--- DATA TO EXAMINE Enclosed Below ---

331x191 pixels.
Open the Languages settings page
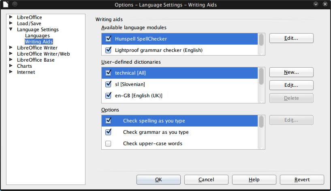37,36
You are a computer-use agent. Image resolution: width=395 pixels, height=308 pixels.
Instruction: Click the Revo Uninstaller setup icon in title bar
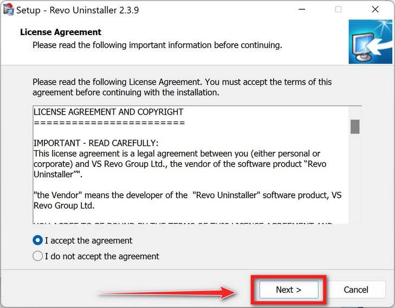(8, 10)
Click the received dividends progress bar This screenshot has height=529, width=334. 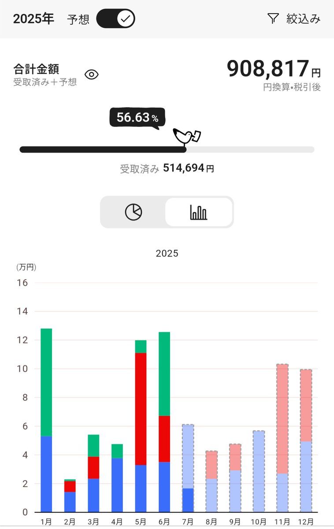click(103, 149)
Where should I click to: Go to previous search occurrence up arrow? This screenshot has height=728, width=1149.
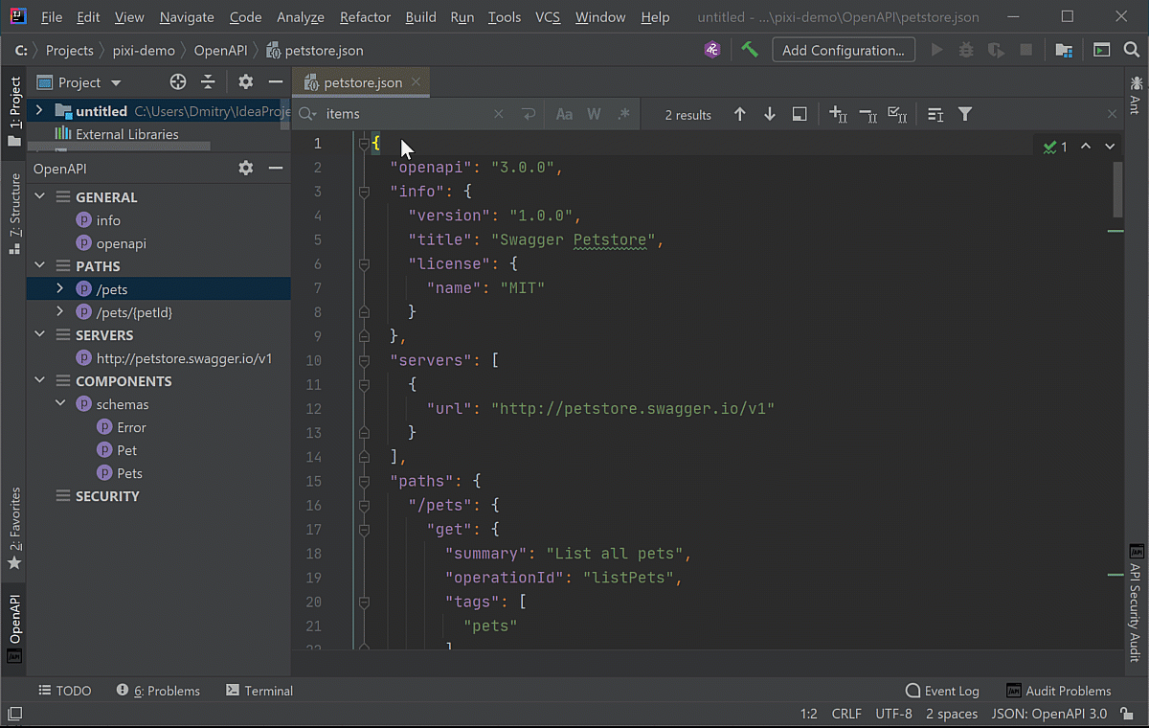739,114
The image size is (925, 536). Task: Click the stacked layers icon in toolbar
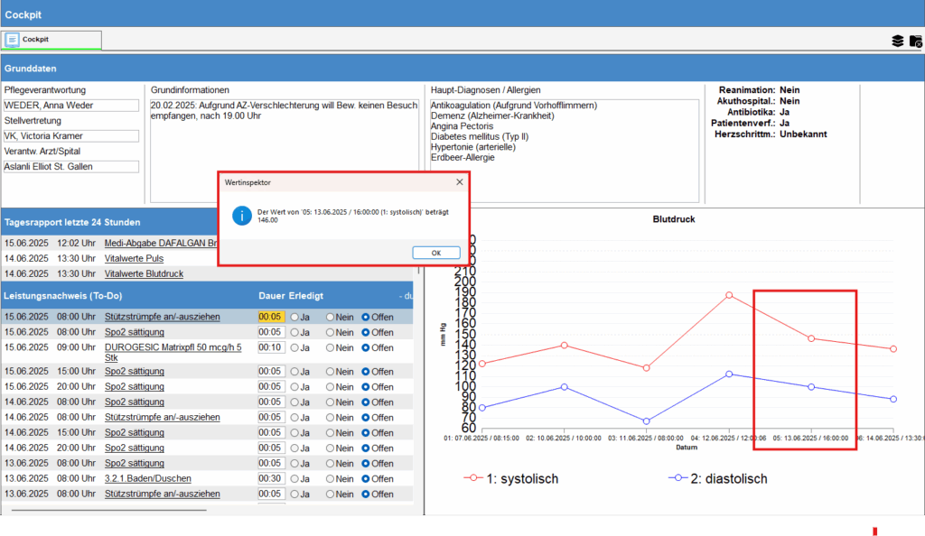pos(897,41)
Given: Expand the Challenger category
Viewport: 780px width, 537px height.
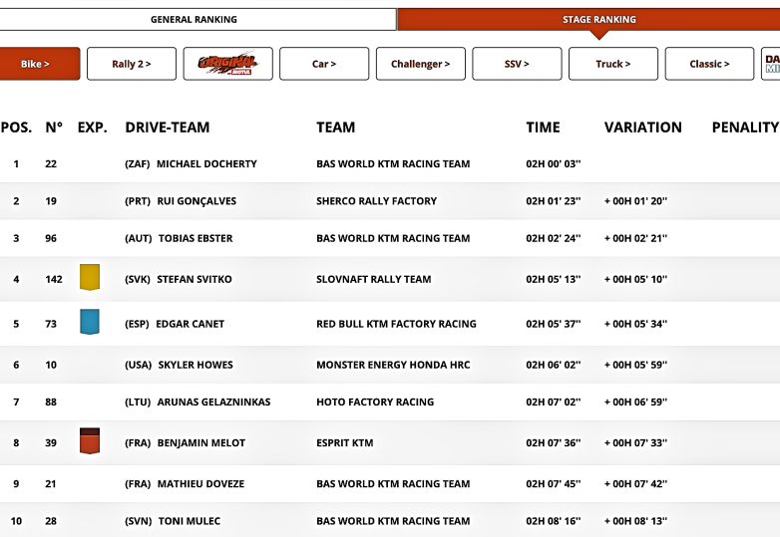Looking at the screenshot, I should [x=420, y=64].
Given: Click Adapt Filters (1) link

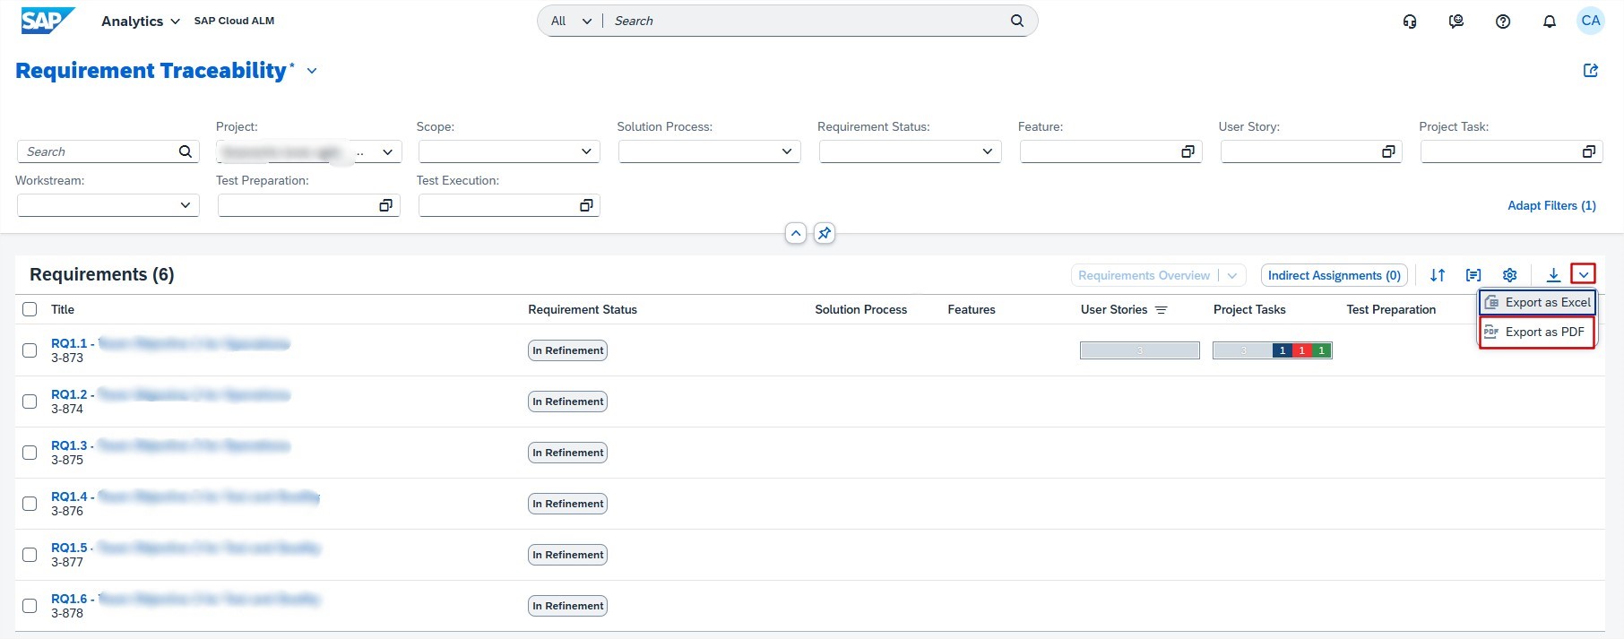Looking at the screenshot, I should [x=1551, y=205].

--- End of Enclosed DATA TO EXAMINE ---

#### EXERCISE AIM:
Copy each line above that contains the string "pixels".

#### TASK SOLUTION:
331x191 pixels.
You are a computer-use agent. Image resolution: width=395 pixels, height=308 pixels.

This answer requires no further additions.